[Exercise requirements] Edit the records starting at the line that has "You are a computer-use agent." and continuing through the end of the records, replacing "filter funnel icon" with "sort menu button" and leaving everything else unchanged. Omit the pictures from your answer.

──────────────────────────────

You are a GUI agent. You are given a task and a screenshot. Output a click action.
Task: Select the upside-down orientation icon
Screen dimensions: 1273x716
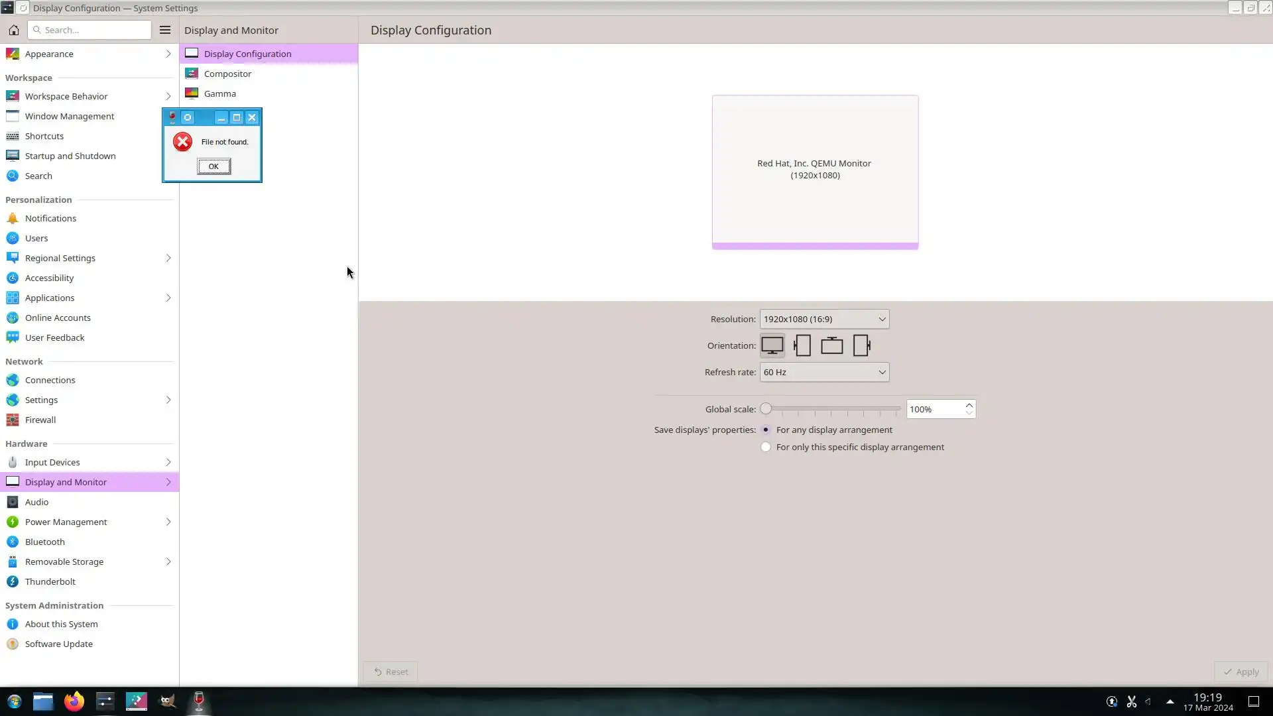[x=831, y=345]
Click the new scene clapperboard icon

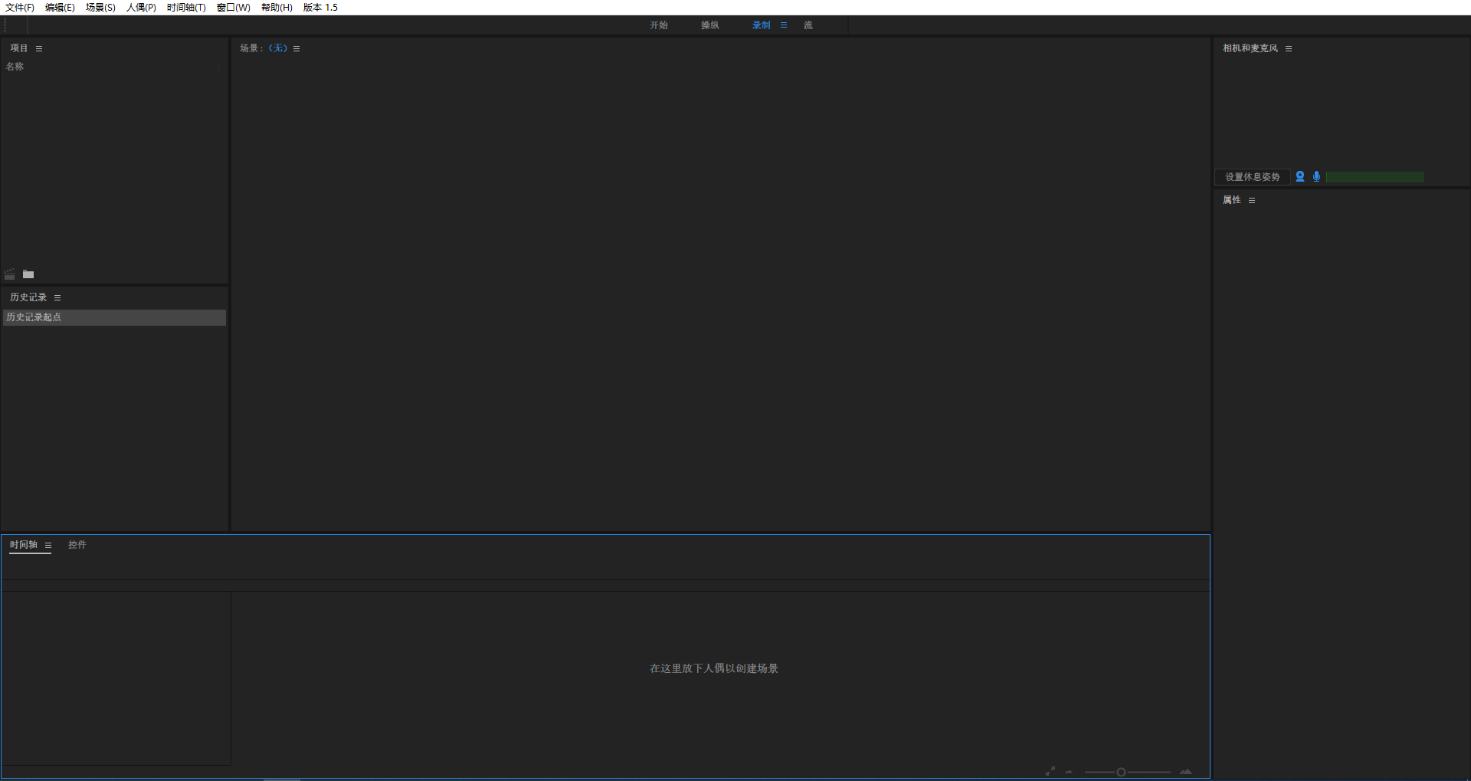pos(10,274)
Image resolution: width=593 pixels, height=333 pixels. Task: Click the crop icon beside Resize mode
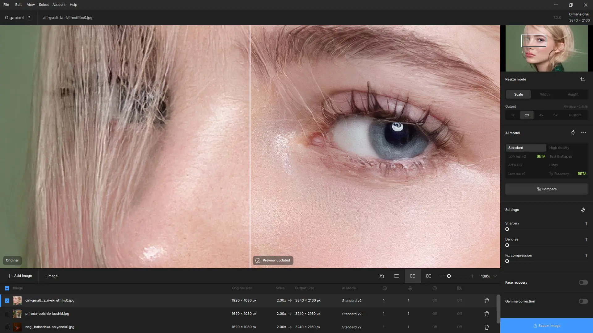point(582,80)
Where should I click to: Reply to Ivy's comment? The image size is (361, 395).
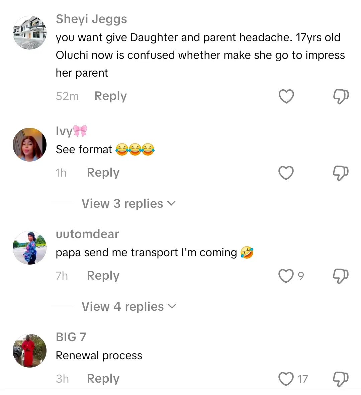(103, 173)
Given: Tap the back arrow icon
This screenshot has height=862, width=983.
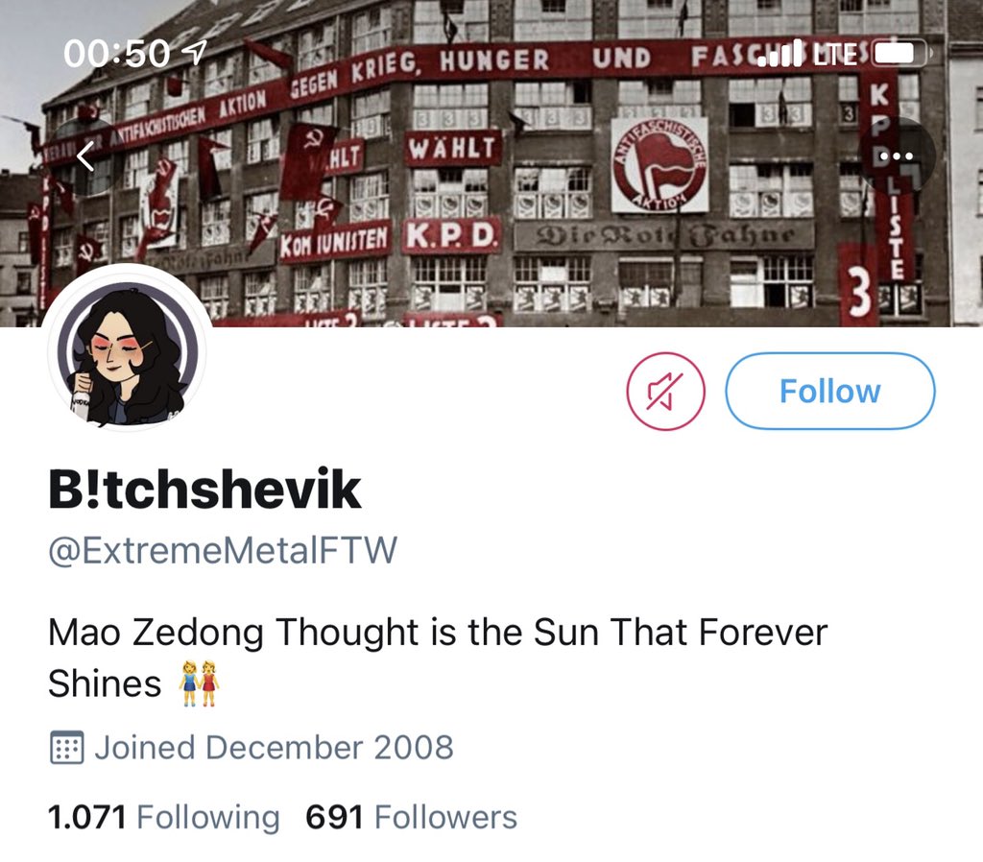Looking at the screenshot, I should point(86,156).
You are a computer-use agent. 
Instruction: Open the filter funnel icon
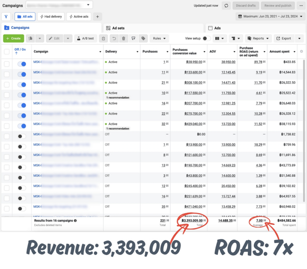point(6,17)
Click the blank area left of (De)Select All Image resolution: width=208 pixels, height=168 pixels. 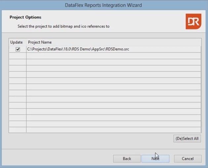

──────────────────────────────

[Result]
You are a computer-use agent. 
Instruction: Open the sort menu button
point(6,17)
Click the blank area left of (De)Select All Image resolution: width=208 pixels, height=168 pixels. 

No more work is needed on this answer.